Clem Onojeghuo

Elvis in Crystal River: 1961

The curtains are drawn. The window’s foiled over. It could be any time of day, any day of the year, any hotel in America.

He might have been asleep. He might have been dreaming. Were the dreams even his? He’s not sure anymore.

Alan and Lamar rattle around the kitchen arguing about how to cook his bacon. Here in the Port Paradise room, Cousin Gene’s at the card table in front of the silvery window, cheek down on a game of solitaire, snoring as he drools. Gene’s supposed to keep watch, making sure Elvis doesn’t sleepwalk out the door. Once when Elvis was young his parents found him on the roof of their house trying to step off into the night.

He can’t even feel his feet. He must have slept on them funny, or else he’s somehow lost them in the night. He’s not going to open his eyes to find out.

These are some of the problems of being famous no one told him about. You lose things. Feet, dreams. Your soul if you’re not careful. You don’t notice till they’re gone, and then you’ll search the rest of your life for everything you once took for granted.

What would happen if he left it all behind? If he climbed back up on his childhood roof and stepped off into the night?

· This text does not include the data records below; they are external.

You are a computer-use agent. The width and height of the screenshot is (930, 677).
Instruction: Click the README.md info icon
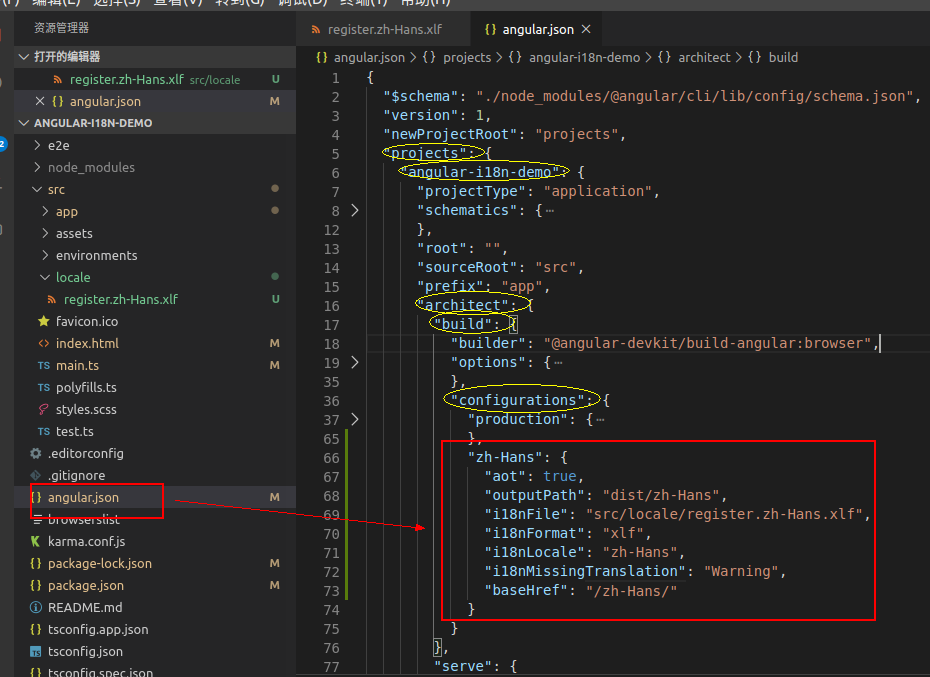click(37, 607)
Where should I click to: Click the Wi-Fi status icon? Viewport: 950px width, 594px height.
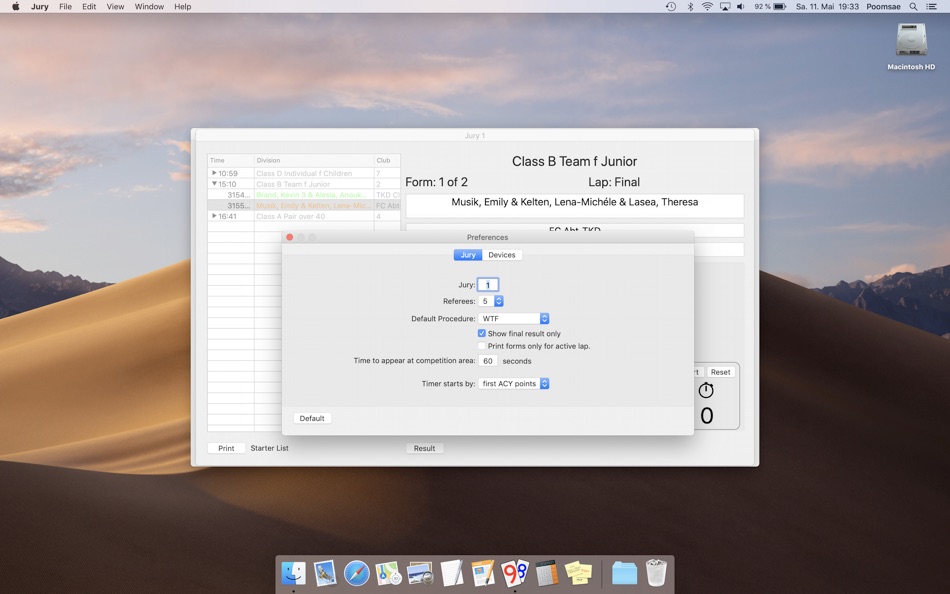click(706, 6)
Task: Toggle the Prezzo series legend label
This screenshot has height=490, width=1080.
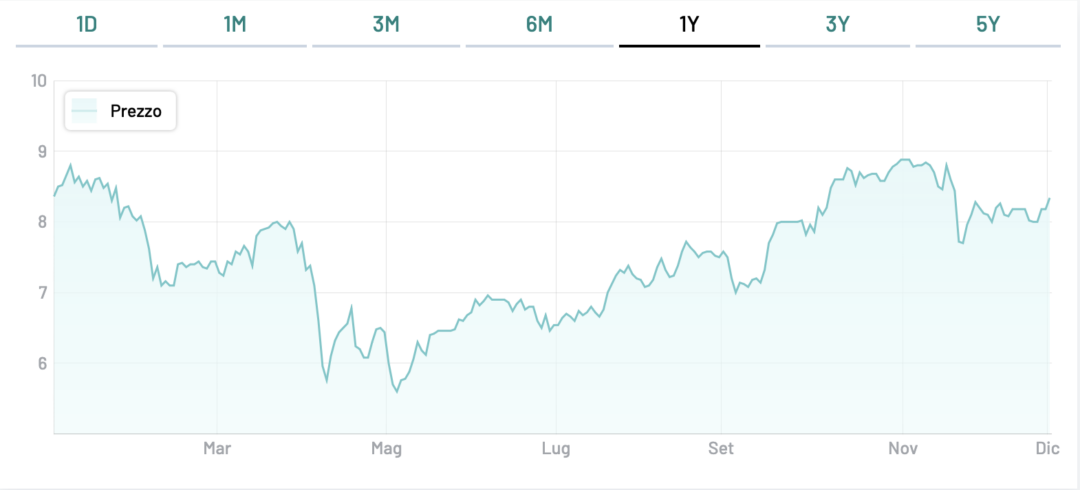Action: [x=136, y=112]
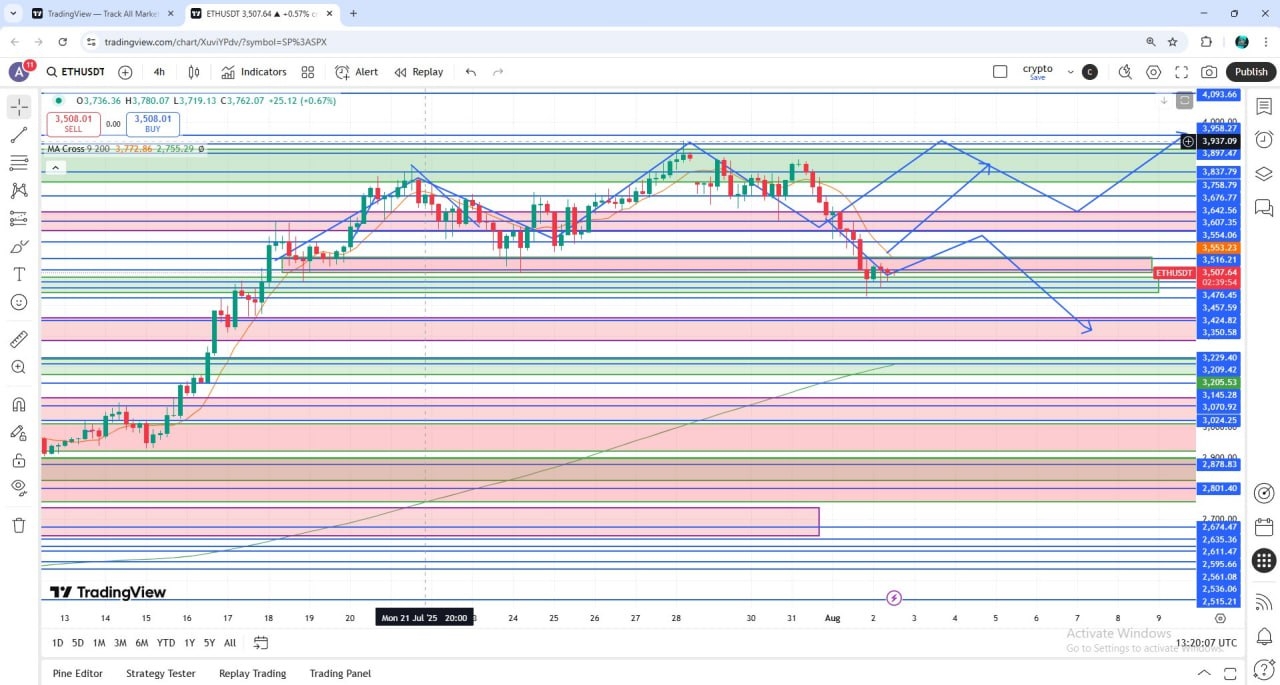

He’d soar over treetops and houses. Over Memphis and Mississippi. And because he’s the King, he’d spiral here over King’s Bay. He’d finally catch a glimpse of everything for once. He’d gather up the pieces of life and understand its whole. He’d resolve its contradictions. He’d fall in love again. With music, with Priscilla, with everyone he’s ever met, everything he’s ever done.

That’s the way it should be.

Except his fans would turn in their beds and spot him floating past their windows. They’d sprint out of their houses, huddle on lawns, point fingers over treetops.

Arms out, sailing at the altitude of Careless Love, what else could he do but wave?

When the press got wind of it, they’d 21-gun salute him with cameras and microphones. “Don’t do this to us! The girls are sobbing! They’re falling into their mothers’ arms! Think of the tears!”

“It ain’t goodbye,” he’d say. “Or it is, I mean, but just for now.”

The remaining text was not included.